After more than 20 years auditing local government organisations, Tony Krzyzewski (Tony K) says he still sees them making the same mistakes. Here’s his pick of the 10 biggest IT problems – and how to avoid them. Tony was speaking at the 2015 ALGIM Annual Conference in Auckland recently.
1 Get the politics right first
Get your senior execs to understand you have a problem because if you don’t have buy-in at that level, everything else you are trying to do at lower levels will eventually fail. That’s the biggest IT security problem we have. That’s probably what a CIO’s or an IT manager’s job is really about: convincing the CEO that the organisation has a problem and has to fix it.
2 Know your own IT
Do you actually know what you have in your organisation? Do you know what applications your people are using, including ones on the cloud? I had one government department recently run a cloud analysis tool. They thought they had 300 cloud-based applications. They found their staff were using 1800 applications. Their IT dept didn’t even know this was happening. There were no user-enrolment processes associated with these cloud-based applications and when staff left the organisation there was no close-down.
So you need to know what your network is all about and understand it. Even if you outsource, it’s your job as IT managers to understand IT. Know what devices are connected to your network and what your third-party vendors are doing. What controls do you have and how do your third-parties come in? What auditors do you have? It’s your job to know this. And get the basics right. Do the day-today stuff first.
3 Know your network’s boundaries
The edge of your network is probably sitting in your pocket in the form of a mobile phone. It might be sitting on the other side of the world in Dropbox, out of your control. Know what’s connected, how your information flows and how it interacts. Email is not a substitute for a filing system. There’s a massive problem associated with people using email as a corporate information repository.
4 Control access to information
Define who can have access to what. When I do an audit, the first thing I do is simply wander through an organisation’s filing system as a standard user. I can often see core financials, payroll and CEO’s notes: all as a standard user. This is not hard to fix: set up some basic system controls including getting rid of the shared drive.
5 Control usage
Be prepared to say ‘no you can’t’. Be prepared to tell people they can’t use their personal webmail or bring a USB key fob into your environment or connect their own mobile device into your network.

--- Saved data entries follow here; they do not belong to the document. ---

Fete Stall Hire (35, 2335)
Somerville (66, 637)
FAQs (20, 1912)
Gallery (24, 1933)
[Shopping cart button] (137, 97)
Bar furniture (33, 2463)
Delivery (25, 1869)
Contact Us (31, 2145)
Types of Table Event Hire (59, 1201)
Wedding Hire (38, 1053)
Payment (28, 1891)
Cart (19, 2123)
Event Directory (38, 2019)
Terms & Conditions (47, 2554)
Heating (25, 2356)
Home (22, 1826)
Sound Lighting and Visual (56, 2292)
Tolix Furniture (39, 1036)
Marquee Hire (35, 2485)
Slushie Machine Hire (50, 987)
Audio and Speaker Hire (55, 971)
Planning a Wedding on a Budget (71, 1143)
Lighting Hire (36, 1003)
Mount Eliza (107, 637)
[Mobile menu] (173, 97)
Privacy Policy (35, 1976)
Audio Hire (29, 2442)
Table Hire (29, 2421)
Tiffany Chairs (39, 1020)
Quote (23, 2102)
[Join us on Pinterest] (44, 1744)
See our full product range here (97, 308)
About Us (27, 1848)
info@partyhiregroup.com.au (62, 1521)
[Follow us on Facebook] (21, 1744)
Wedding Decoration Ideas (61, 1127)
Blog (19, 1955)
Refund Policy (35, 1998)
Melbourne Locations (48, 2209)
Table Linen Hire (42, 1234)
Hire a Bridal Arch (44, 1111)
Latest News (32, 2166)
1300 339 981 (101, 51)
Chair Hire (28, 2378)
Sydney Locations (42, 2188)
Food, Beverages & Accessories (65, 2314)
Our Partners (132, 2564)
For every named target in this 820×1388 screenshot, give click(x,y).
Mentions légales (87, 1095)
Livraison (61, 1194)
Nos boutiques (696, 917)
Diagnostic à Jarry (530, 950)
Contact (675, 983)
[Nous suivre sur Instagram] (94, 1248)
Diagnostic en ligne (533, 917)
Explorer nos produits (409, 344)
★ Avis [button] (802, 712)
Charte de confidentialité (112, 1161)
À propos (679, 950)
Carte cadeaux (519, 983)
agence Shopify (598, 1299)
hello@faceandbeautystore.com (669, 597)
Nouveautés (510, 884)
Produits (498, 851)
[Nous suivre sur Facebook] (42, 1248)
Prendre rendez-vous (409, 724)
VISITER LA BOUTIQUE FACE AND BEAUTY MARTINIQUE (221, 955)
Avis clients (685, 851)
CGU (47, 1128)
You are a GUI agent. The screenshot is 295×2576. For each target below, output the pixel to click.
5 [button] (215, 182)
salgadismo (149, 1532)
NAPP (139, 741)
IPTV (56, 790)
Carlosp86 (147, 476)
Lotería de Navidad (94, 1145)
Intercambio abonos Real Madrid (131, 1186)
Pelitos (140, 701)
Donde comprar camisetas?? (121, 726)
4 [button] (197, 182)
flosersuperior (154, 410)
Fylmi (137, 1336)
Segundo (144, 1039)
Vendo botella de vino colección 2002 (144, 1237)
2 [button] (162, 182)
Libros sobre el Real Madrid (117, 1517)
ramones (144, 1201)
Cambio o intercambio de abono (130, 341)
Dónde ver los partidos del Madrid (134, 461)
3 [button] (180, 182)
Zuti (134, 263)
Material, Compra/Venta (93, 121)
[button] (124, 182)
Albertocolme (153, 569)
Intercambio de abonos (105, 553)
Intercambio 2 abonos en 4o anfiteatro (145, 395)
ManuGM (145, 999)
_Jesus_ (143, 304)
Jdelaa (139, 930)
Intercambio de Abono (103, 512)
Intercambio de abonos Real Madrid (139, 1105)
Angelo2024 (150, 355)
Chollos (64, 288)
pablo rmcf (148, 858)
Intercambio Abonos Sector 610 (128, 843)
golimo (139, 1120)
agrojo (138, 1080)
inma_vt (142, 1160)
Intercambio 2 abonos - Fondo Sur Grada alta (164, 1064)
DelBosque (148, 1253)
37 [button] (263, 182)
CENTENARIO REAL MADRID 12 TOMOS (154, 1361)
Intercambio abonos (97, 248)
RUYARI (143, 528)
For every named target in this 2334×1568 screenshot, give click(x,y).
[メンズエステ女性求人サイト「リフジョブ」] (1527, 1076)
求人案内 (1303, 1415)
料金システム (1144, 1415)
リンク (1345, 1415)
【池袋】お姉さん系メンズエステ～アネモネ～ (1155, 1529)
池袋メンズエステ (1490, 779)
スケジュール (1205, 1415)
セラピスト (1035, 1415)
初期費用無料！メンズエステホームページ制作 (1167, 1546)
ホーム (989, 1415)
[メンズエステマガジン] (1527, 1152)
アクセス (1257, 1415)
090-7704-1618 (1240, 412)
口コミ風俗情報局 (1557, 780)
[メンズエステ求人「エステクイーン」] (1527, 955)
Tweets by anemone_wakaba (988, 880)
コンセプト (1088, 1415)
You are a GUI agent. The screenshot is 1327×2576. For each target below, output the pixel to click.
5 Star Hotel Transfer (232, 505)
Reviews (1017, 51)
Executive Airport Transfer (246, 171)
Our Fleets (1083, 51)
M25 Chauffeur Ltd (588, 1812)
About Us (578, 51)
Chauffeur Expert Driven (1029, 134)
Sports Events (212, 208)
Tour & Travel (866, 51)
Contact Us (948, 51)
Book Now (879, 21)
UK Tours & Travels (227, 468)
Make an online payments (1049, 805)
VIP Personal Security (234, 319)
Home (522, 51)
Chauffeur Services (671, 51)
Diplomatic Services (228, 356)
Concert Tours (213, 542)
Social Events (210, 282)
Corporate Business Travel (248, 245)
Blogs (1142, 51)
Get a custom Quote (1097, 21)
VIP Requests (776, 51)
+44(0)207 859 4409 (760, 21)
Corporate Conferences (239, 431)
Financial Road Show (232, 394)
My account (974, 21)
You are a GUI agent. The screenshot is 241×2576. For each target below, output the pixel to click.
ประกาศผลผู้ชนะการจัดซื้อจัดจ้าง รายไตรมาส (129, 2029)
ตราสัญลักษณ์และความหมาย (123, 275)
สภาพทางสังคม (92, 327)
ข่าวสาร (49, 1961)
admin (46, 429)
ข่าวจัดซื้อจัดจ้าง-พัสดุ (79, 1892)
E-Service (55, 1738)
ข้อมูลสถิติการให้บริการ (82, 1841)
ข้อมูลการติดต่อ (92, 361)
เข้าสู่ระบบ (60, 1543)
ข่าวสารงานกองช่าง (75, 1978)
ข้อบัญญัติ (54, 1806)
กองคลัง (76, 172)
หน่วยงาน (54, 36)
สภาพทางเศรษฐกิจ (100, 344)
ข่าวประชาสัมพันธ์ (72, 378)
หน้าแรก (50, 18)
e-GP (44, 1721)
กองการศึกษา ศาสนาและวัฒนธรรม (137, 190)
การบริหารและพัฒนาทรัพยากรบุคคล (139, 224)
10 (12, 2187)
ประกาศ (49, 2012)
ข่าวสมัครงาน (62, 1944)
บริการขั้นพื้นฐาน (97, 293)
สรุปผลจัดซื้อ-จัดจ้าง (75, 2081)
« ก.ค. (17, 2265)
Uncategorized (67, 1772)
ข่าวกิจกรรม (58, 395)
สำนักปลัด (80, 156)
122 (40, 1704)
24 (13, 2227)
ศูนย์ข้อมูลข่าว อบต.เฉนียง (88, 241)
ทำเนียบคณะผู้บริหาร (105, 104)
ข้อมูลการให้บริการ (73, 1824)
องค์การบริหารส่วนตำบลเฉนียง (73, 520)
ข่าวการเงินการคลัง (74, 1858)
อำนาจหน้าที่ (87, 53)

It’s your job to protect the viability of the information that you as information managers own.
Confidentiality, integrity and availability: the tenets right from the early days of IT security still apply. Stop unauthorised people getting to information, make sure the information they get to is correct and make sure they have access to it when they need it. Forget everything else. That’s all we’re here for as information managers.
6 Defend in depth
Anti-virus is not a primary protection mechanism: it’s a backstop. You can’t rely on just one mechanism. You need high-end application-aware firewalls these days. You need current technology: next-generation firewalls. You need to white list applications. Stop things running on computers that aren’t pre-authorised to run.
A workstation anti-virus is just the ambulance at the bottom of the cliff. And if you have anti-virus systems get proof that they’re actually installed and running. Don’t just believe what you’re told about this. And check the anti-virus software is installed on all computers in your organisation – not just some of them.
7 Keep current
Patch. Patch. Patch. In the UK, local authorities must apply critical patches within seven days of them being released and all important patches must be installed within 14 days. All other patches must be installed within 60 days. If they fail to do that they will not be allowed to communicate with any central government agencies so they can’t do any education, public health or welfare services, for example. They also have to provide monthly reports showing their patching status.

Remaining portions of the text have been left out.